Record set
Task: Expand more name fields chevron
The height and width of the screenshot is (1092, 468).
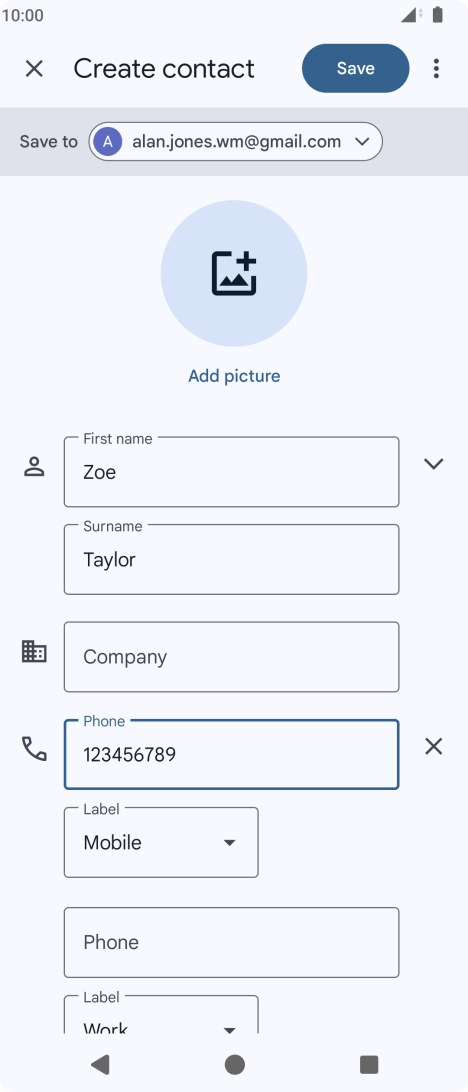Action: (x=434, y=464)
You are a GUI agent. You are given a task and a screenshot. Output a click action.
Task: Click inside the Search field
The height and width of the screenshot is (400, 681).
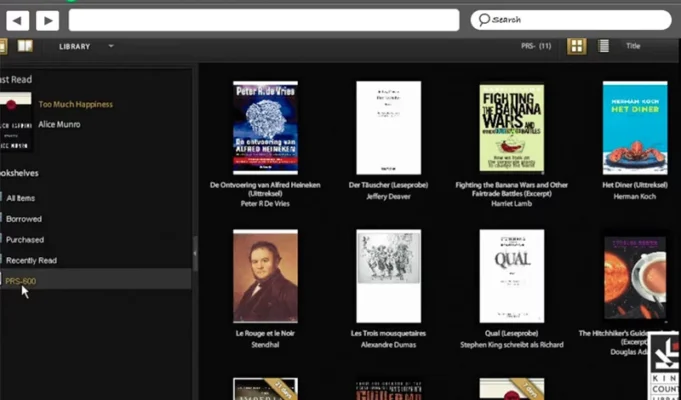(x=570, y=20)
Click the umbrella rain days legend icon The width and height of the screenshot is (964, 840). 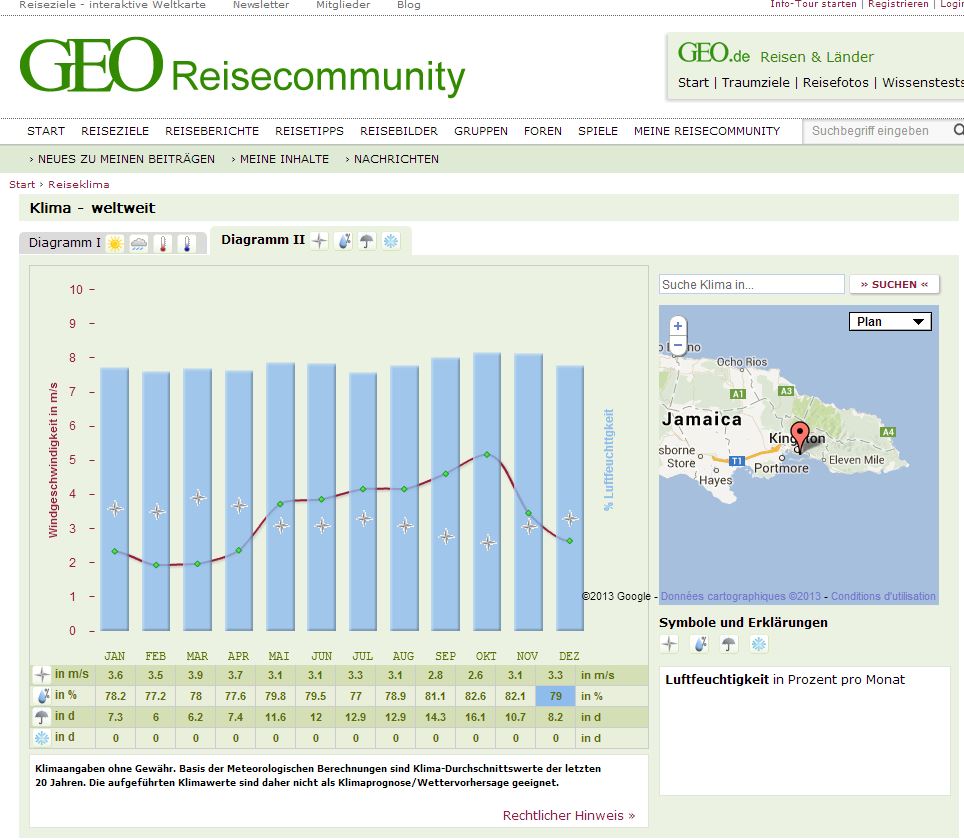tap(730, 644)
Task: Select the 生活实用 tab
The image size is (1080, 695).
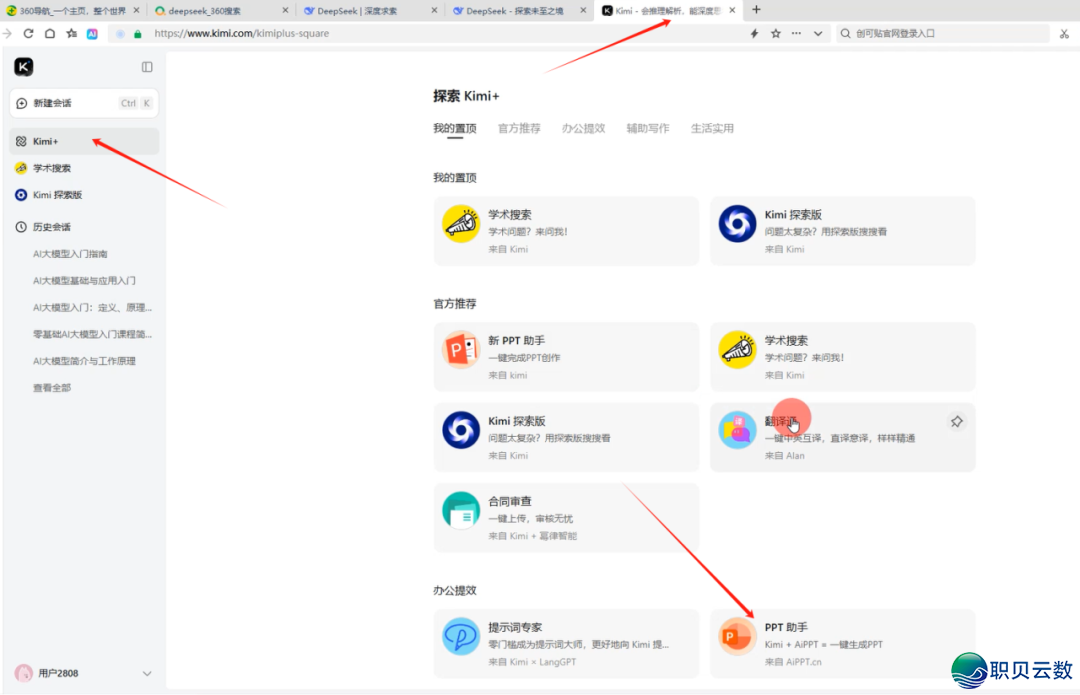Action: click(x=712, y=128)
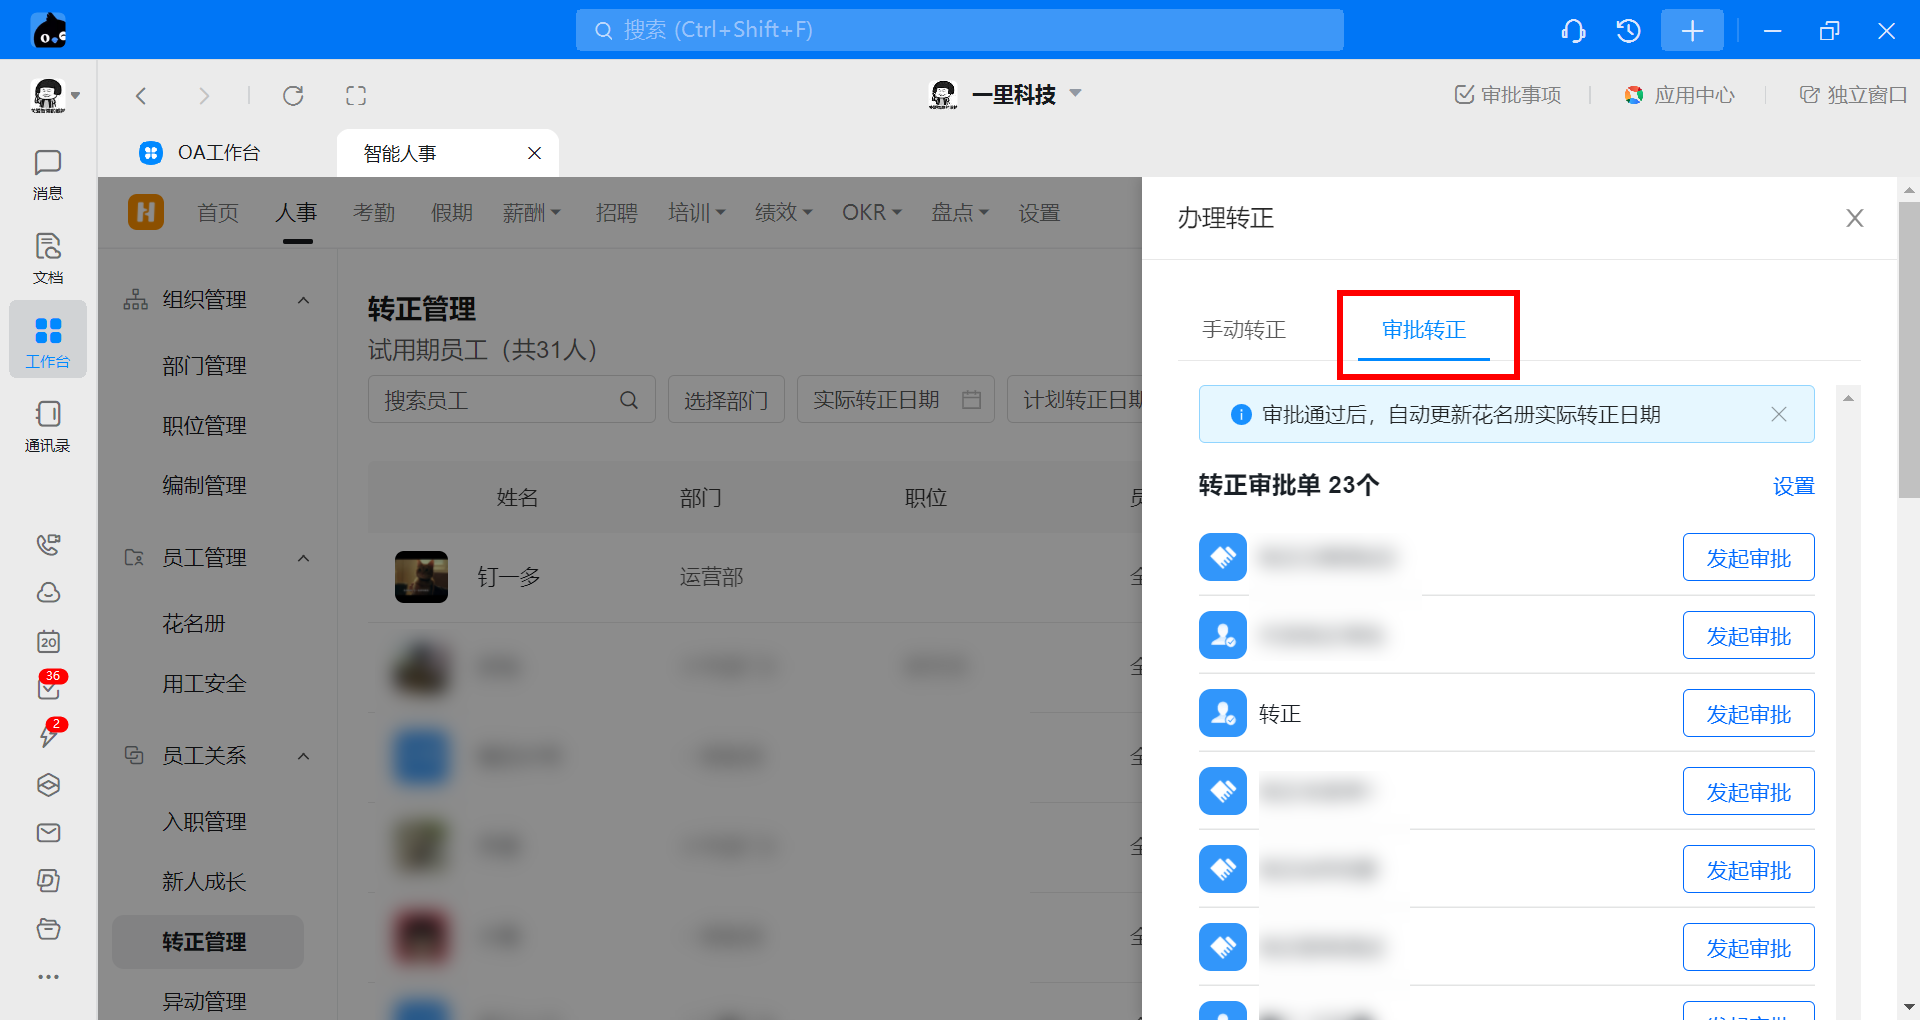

Task statement
Nothing but the lines from the first line of the records above to the line with "Task: Click inside the Search field", inclusive, should be transcribed exactly, and the pictures must be left out.

Task output
Task: Expand more name fields chevron
The height and width of the screenshot is (1092, 468).
Action: (x=434, y=464)
You are a GUI agent. You are given a task and a screenshot. Output a click action.
Task: Click inside the Search field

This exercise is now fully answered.